Format each line of the items below as a string in a JSON list, with one string per line, leaving out blank lines.

Stored items:
━━━━━━━━━━━━━━━━

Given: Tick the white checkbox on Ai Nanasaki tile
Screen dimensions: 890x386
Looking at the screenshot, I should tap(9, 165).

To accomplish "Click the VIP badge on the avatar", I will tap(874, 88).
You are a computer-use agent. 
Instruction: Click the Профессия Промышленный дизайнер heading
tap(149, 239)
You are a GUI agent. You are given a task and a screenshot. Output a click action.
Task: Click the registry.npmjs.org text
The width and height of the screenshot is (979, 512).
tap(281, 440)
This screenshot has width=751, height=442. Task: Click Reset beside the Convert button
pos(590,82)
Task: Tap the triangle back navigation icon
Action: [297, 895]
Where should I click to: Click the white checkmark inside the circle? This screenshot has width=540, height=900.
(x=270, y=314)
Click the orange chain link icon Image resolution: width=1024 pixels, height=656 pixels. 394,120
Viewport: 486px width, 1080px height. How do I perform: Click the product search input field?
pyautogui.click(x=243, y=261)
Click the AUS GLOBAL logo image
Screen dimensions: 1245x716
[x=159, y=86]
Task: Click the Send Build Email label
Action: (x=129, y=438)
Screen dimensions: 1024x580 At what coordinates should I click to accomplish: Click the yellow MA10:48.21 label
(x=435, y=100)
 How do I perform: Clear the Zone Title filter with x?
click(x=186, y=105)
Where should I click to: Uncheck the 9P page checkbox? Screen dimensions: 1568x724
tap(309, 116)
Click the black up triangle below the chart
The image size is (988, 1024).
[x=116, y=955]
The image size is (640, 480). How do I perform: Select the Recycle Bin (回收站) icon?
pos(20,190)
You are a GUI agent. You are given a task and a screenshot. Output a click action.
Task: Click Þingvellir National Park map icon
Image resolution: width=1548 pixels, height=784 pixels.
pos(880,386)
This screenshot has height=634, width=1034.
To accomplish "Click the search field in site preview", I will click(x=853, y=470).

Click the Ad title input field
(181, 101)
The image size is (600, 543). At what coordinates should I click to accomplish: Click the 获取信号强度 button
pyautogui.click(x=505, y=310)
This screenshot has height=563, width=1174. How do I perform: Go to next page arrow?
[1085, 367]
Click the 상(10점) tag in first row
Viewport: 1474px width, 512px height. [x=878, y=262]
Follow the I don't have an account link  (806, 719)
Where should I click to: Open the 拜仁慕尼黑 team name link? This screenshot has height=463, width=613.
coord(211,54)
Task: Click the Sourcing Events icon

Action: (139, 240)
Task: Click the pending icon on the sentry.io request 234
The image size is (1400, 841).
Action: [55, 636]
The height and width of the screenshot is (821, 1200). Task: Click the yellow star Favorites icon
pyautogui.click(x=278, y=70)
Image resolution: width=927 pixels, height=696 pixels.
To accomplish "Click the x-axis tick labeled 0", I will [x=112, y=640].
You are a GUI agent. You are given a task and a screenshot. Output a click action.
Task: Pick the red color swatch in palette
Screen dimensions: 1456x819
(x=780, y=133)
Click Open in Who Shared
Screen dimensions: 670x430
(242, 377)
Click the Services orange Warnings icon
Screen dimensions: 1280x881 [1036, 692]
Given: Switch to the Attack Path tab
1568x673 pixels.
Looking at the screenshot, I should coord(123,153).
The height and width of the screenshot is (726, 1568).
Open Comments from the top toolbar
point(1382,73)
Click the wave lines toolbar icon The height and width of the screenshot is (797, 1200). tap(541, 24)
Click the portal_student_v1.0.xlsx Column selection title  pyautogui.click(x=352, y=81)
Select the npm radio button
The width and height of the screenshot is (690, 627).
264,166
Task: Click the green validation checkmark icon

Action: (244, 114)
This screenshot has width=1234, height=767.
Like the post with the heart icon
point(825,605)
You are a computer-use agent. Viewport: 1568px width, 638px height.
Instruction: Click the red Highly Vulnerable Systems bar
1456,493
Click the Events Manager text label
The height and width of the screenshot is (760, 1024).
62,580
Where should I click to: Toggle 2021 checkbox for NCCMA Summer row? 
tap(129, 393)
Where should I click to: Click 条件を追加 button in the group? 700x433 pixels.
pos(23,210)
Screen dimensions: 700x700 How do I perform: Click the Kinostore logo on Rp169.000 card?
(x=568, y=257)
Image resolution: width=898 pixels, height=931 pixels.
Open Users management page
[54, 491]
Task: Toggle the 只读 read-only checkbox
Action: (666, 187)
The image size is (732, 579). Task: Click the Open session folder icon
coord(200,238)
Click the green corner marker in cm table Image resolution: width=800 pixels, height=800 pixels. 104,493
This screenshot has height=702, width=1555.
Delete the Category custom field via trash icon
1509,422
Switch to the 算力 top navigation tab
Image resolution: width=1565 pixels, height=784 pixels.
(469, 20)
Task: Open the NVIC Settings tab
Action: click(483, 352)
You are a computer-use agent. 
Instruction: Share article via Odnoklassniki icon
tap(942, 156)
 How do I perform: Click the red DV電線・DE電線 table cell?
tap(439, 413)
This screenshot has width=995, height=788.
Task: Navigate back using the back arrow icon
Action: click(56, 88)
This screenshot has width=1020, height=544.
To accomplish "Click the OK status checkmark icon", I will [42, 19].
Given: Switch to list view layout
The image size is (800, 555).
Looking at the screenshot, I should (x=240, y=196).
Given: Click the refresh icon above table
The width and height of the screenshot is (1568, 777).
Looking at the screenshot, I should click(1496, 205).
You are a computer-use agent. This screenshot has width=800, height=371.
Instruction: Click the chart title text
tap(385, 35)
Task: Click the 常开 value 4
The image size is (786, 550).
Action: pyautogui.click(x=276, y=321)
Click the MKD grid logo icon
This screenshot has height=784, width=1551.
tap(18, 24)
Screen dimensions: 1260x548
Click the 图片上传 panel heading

━━━━━━━━━━━━━━━━

TASK ANSWER:
[
  "Given: Tick the white checkbox on Ai Nanasaki tile",
  "Screen dimensions: 890x386",
  "Looking at the screenshot, I should tap(9, 165).",
  "To accomplish \"Click the VIP badge on the avatar\", I will tap(874, 88).",
  "You are a computer-use agent. ",
  "Instruction: Click the Профессия Промышленный дизайнер heading",
  "tap(149, 239)",
  "You are a GUI agent. You are given a task and a screenshot. Output a click action.",
  "Task: Click the registry.npmjs.org text",
  "The width and height of the screenshot is (979, 512).",
  "tap(281, 440)",
  "This screenshot has width=751, height=442. Task: Click Reset beside the Convert button",
  "pos(590,82)",
  "Task: Tap the triangle back navigation icon",
  "Action: [297, 895]",
  "Where should I click to: Click the white checkmark inside the circle? This screenshot has width=540, height=900.",
  "(x=270, y=314)",
  "Click the orange chain link icon Image resolution: width=1024 pixels, height=656 pixels. 394,120",
  "Viewport: 486px width, 1080px height. How do I perform: Click the product search input field?",
  "pyautogui.click(x=243, y=261)",
  "Click the AUS GLOBAL logo image",
  "Screen dimensions: 1245x716",
  "[x=159, y=86]",
  "Task: Click the Send Build Email label",
  "Action: (x=129, y=438)",
  "Screen dimensions: 1024x580 At what coordinates should I click to accomplish: Click the yellow MA10:48.21 label",
  "(x=435, y=100)",
  " How do I perform: Clear the Zone Title filter with x?",
  "click(x=186, y=105)",
  "Where should I click to: Uncheck the 9P page checkbox? Screen dimensions: 1568x724",
  "tap(309, 116)",
  "Click the black up triangle below the chart",
  "The image size is (988, 1024).",
  "[x=116, y=955]",
  "The image size is (640, 480). How do I perform: Select the Recycle Bin (回收站) icon?",
  "pos(20,190)",
  "You are a GUI agent. You are given a task and a screenshot. Output a click action.",
  "Task: Click Þingvellir National Park map icon",
  "Image resolution: width=1548 pixels, height=784 pixels.",
  "pos(880,386)",
  "This screenshot has height=634, width=1034.",
  "To accomplish \"Click the search field in site preview\", I will click(x=853, y=470).",
  "Click the Ad title input field",
  "(181, 101)",
  "The image size is (600, 543). At what coordinates should I click to accomplish: Click the 获取信号强度 button",
  "pyautogui.click(x=505, y=310)",
  "This screenshot has height=563, width=1174. How do I perform: Go to next page arrow?",
  "[1085, 367]",
  "Click the 상(10점) tag in first row",
  "Viewport: 1474px width, 512px height. [x=878, y=262]",
  "Follow the I don't have an account link  (806, 719)",
  "Where should I click to: Open the 拜仁慕尼黑 team name link? This screenshot has height=463, width=613.",
  "coord(211,54)",
  "Task: Click the Sourcing Events icon",
  "Action: (139, 240)",
  "Task: Click the pending icon on the sentry.io request 234",
  "The image size is (1400, 841).",
  "Action: [55, 636]",
  "The height and width of the screenshot is (821, 1200). Task: Click the yellow star Favorites icon",
  "pyautogui.click(x=278, y=70)",
  "Image resolution: width=927 pixels, height=696 pixels.",
  "To accomplish \"Click the x-axis tick labeled 0\", I will [x=112, y=640].",
  "You are a GUI agent. You are given a task and a screenshot. Output a click action.",
  "Task: Pick the red color swatch in palette",
  "Screen dimensions: 1456x819",
  "(x=780, y=133)",
  "Click Open in Who Shared",
  "Screen dimensions: 670x430",
  "(242, 377)",
  "Click the Services orange Warnings icon",
  "Screen dimensions: 1280x881 [1036, 692]",
  "Given: Switch to the Attack Path tab",
  "1568x673 pixels.",
  "Looking at the screenshot, I should coord(123,153).",
  "The height and width of the screenshot is (726, 1568).",
  "Open Comments from the top toolbar",
  "point(1382,73)",
  "Click the wave lines toolbar icon The height and width of the screenshot is (797, 1200). tap(541, 24)",
  "Click the portal_student_v1.0.xlsx Column selection title  pyautogui.click(x=352, y=81)",
  "Select the npm radio button",
  "The width and height of the screenshot is (690, 627).",
  "264,166",
  "Task: Click the green validation checkmark icon",
  "Action: (244, 114)",
  "This screenshot has width=1234, height=767.",
  "Like the post with the heart icon",
  "point(825,605)",
  "You are a computer-use agent. Viewport: 1568px width, 638px height.",
  "Instruction: Click the red Highly Vulnerable Systems bar",
  "1456,493",
  "Click the Events Manager text label",
  "The height and width of the screenshot is (760, 1024).",
  "62,580",
  "Where should I click to: Toggle 2021 checkbox for NCCMA Summer row? ",
  "tap(129, 393)",
  "Where should I click to: Click 条件を追加 button in the group? 700x433 pixels.",
  "pos(23,210)",
  "Screen dimensions: 700x700 How do I perform: Click the Kinostore logo on Rp169.000 card?",
  "(x=568, y=257)",
  "Image resolution: width=898 pixels, height=931 pixels.",
  "Open Users management page",
  "[54, 491]",
  "Task: Toggle the 只读 read-only checkbox",
  "Action: (666, 187)",
  "The image size is (732, 579). Task: Click the Open session folder icon",
  "coord(200,238)",
  "Click the green corner marker in cm table Image resolution: width=800 pixels, height=800 pixels. 104,493",
  "This screenshot has height=702, width=1555.",
  "Delete the Category custom field via trash icon",
  "1509,422",
  "Switch to the 算力 top navigation tab",
  "Image resolution: width=1565 pixels, height=784 pixels.",
  "(469, 20)",
  "Task: Open the NVIC Settings tab",
  "Action: click(483, 352)",
  "You are a computer-use agent. ",
  "Instruction: Share article via Odnoklassniki icon",
  "tap(942, 156)",
  " How do I perform: Click the red DV電線・DE電線 table cell?",
  "tap(439, 413)",
  "This screenshot has width=995, height=788.",
  "Task: Navigate back using the back arrow icon",
  "Action: click(56, 88)",
  "This screenshot has width=1020, height=544.",
  "To accomplish \"Click the OK status checkmark icon\", I will [42, 19].",
  "Given: Switch to list view layout",
  "The image size is (800, 555).",
  "Looking at the screenshot, I should (x=240, y=196).",
  "Given: Click the refresh icon above table",
  "The width and height of the screenshot is (1568, 777).",
  "Looking at the screenshot, I should click(1496, 205).",
  "You are a computer-use agent. This screenshot has width=800, height=371.",
  "Instruction: Click the chart title text",
  "tap(385, 35)",
  "Task: Click the 常开 value 4",
  "The image size is (786, 550).",
  "Action: pyautogui.click(x=276, y=321)",
  "Click the MKD grid logo icon",
  "This screenshot has height=784, width=1551.",
  "tap(18, 24)",
  "Screen dimensions: 1260x548",
  "Click the 图片上传 panel heading"
]